Work to be completed: All the data should be transcribed exactly, with every line kept.

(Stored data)
━━━━━━━━━━━━━━━━━━━━━━━━━━━━━━

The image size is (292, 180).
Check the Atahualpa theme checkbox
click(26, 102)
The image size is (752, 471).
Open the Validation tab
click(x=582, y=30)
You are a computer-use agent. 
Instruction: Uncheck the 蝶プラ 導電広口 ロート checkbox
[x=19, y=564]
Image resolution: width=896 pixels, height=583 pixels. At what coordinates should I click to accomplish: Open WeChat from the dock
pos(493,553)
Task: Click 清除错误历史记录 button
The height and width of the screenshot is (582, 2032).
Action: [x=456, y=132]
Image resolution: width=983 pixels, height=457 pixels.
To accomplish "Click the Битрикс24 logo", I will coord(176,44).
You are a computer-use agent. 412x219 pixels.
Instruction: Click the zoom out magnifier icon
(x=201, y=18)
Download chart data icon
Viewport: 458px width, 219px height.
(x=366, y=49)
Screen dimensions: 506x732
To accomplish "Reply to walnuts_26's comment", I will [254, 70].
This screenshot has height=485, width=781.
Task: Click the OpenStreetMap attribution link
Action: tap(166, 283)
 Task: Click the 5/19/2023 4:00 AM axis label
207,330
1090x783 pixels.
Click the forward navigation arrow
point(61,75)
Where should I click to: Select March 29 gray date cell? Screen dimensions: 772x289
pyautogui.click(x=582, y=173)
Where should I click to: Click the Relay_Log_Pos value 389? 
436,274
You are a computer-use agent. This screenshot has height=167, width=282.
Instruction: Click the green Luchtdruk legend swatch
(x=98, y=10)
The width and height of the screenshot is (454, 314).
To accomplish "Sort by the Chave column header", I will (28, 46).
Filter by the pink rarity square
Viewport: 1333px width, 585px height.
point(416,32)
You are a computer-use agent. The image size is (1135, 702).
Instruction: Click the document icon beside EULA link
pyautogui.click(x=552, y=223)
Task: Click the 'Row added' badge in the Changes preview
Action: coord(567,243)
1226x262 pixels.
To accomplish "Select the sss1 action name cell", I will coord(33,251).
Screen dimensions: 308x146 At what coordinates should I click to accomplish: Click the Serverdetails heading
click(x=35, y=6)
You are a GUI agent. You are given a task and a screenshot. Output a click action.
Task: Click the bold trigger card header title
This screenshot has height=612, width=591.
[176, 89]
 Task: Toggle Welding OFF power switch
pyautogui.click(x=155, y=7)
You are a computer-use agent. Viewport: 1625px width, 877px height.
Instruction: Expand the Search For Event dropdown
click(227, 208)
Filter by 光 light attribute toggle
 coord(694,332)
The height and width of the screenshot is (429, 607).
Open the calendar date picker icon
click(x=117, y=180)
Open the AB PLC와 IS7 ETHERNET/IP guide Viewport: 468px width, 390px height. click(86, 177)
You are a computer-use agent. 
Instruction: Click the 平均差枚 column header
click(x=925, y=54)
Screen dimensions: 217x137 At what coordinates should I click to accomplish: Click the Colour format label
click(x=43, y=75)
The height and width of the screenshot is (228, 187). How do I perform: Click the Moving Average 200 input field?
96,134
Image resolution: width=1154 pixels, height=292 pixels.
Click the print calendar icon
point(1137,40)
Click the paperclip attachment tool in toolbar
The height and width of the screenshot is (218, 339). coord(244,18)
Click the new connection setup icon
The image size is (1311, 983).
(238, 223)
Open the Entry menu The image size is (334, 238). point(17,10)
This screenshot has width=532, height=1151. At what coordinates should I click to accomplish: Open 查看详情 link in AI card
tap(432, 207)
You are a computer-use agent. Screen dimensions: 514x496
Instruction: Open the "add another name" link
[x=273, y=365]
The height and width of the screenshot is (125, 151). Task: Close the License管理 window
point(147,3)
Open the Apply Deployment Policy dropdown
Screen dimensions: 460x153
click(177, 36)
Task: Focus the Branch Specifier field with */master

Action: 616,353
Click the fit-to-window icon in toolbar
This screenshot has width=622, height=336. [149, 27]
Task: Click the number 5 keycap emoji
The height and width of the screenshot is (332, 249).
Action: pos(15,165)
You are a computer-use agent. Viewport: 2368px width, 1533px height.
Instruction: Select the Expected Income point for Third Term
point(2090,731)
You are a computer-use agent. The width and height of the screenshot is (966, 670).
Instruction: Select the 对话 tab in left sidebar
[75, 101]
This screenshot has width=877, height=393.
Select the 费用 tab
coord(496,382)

━━━━━━━━━━━━━━━━━━━━━━━━━━━━━━

Task result:
The image size is (292, 180).
Check the Atahualpa theme checkbox
click(26, 102)
The image size is (752, 471).
Open the Validation tab
click(x=582, y=30)
You are a computer-use agent. 
Instruction: Uncheck the 蝶プラ 導電広口 ロート checkbox
[x=19, y=564]
Image resolution: width=896 pixels, height=583 pixels. At what coordinates should I click to accomplish: Open WeChat from the dock
pos(493,553)
Task: Click 清除错误历史记录 button
The height and width of the screenshot is (582, 2032).
Action: [x=456, y=132]
Image resolution: width=983 pixels, height=457 pixels.
To accomplish "Click the Битрикс24 logo", I will coord(176,44).
You are a computer-use agent. 412x219 pixels.
Instruction: Click the zoom out magnifier icon
(x=201, y=18)
Download chart data icon
Viewport: 458px width, 219px height.
(x=366, y=49)
Screen dimensions: 506x732
To accomplish "Reply to walnuts_26's comment", I will [254, 70].
This screenshot has height=485, width=781.
Task: Click the OpenStreetMap attribution link
Action: tap(166, 283)
 Task: Click the 5/19/2023 4:00 AM axis label
207,330
1090x783 pixels.
Click the forward navigation arrow
point(61,75)
Where should I click to: Select March 29 gray date cell? Screen dimensions: 772x289
pyautogui.click(x=582, y=173)
Where should I click to: Click the Relay_Log_Pos value 389? 
436,274
You are a computer-use agent. This screenshot has height=167, width=282.
Instruction: Click the green Luchtdruk legend swatch
(x=98, y=10)
The width and height of the screenshot is (454, 314).
To accomplish "Sort by the Chave column header", I will (28, 46).
Filter by the pink rarity square
Viewport: 1333px width, 585px height.
point(416,32)
You are a computer-use agent. The image size is (1135, 702).
Instruction: Click the document icon beside EULA link
pyautogui.click(x=552, y=223)
Task: Click the 'Row added' badge in the Changes preview
Action: coord(567,243)
1226x262 pixels.
To accomplish "Select the sss1 action name cell", I will coord(33,251).
Screen dimensions: 308x146 At what coordinates should I click to accomplish: Click the Serverdetails heading
click(x=35, y=6)
You are a GUI agent. You are given a task and a screenshot. Output a click action.
Task: Click the bold trigger card header title
This screenshot has height=612, width=591.
[176, 89]
 Task: Toggle Welding OFF power switch
pyautogui.click(x=155, y=7)
You are a computer-use agent. Viewport: 1625px width, 877px height.
Instruction: Expand the Search For Event dropdown
click(227, 208)
Filter by 光 light attribute toggle
 coord(694,332)
The height and width of the screenshot is (429, 607).
Open the calendar date picker icon
click(x=117, y=180)
Open the AB PLC와 IS7 ETHERNET/IP guide Viewport: 468px width, 390px height. click(86, 177)
You are a computer-use agent. 
Instruction: Click the 平均差枚 column header
click(x=925, y=54)
Screen dimensions: 217x137 At what coordinates should I click to accomplish: Click the Colour format label
click(x=43, y=75)
The height and width of the screenshot is (228, 187). How do I perform: Click the Moving Average 200 input field?
96,134
Image resolution: width=1154 pixels, height=292 pixels.
Click the print calendar icon
point(1137,40)
Click the paperclip attachment tool in toolbar
The height and width of the screenshot is (218, 339). coord(244,18)
Click the new connection setup icon
The image size is (1311, 983).
(238, 223)
Open the Entry menu The image size is (334, 238). point(17,10)
This screenshot has width=532, height=1151. At what coordinates should I click to accomplish: Open 查看详情 link in AI card
tap(432, 207)
You are a computer-use agent. Screen dimensions: 514x496
Instruction: Open the "add another name" link
[x=273, y=365]
The height and width of the screenshot is (125, 151). Task: Close the License管理 window
point(147,3)
Open the Apply Deployment Policy dropdown
Screen dimensions: 460x153
click(177, 36)
Task: Focus the Branch Specifier field with */master

Action: 616,353
Click the fit-to-window icon in toolbar
This screenshot has width=622, height=336. [149, 27]
Task: Click the number 5 keycap emoji
The height and width of the screenshot is (332, 249).
Action: pos(15,165)
You are a computer-use agent. Viewport: 2368px width, 1533px height.
Instruction: Select the Expected Income point for Third Term
point(2090,731)
You are a computer-use agent. The width and height of the screenshot is (966, 670).
Instruction: Select the 对话 tab in left sidebar
[75, 101]
This screenshot has width=877, height=393.
Select the 费用 tab
coord(496,382)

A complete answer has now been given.